LXI. On Meeting Death Cheerfully
1 Let us cease to desire that which we have been desiring. I, at least, am doing this: in my old age I have ceased to desire what I desired when a boy. To this single end my days and my nights are passed; this is my task, this the object of my thoughts, – to put an end to my chronic ills. I am endeavouring to live every day as if it were a complete life. I do not indeed snatch it up as if it were my last; I do regard it, however, as if it might even be my last. 2 The present letter is written to you with this in mind as if death were about to call me away in the very act of writing. I am ready to depart, and I shall enjoy life just because I am not over-anxious as to the future date of my departure.
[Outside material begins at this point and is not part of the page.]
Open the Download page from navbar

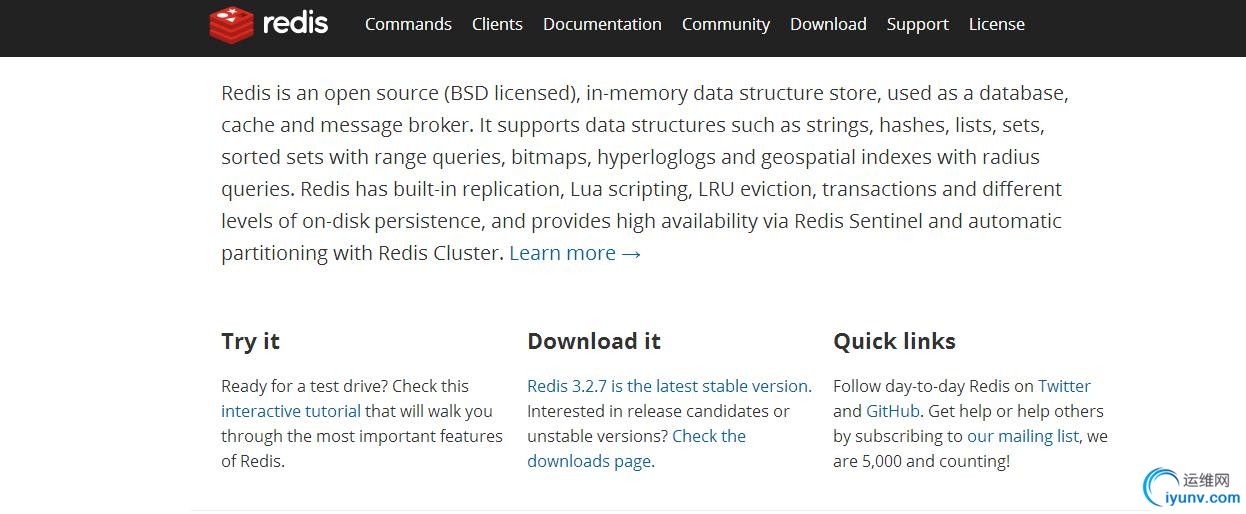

Before I became old I tried to live well; now that I am old, I shall try to die well; but dying well means dying gladly. See to it that you never do anything unwillingly. 3 That which is bound to be a necessity if you rebel, is not a necessity if you desire it. This is what I mean: he who takes his orders gladly, escapes the bitterest part of slavery, – doing what one does not want to do. The man who does something under orders is not unhappy; he is unhappy who does something against his will. Let us therefore so set our minds in order that we may desire whatever is demanded of us by circumstances, and above all that we may reflect upon our end without sadness. 4 We must make ready for death before we make ready for life. Life is well enough furnished, but we are too greedy with regard to its furnishings; something always seems to us lacking, and will always seem lacking. To have lived long enough depends neither upon our years nor upon our days, but upon our minds. I have lived, my dear friend Lucilius, long enough. I have had my fill;  I await death. Farewell.
1 A reminiscence of Lucretius, iii. 938 f. Cur non ut plenus vitae conviva recedus Aequo animoque capis securam, stulte, quietem? Cf. also Horace, Sat. i. 1 118 f. vitae Cedat uti conviva satur.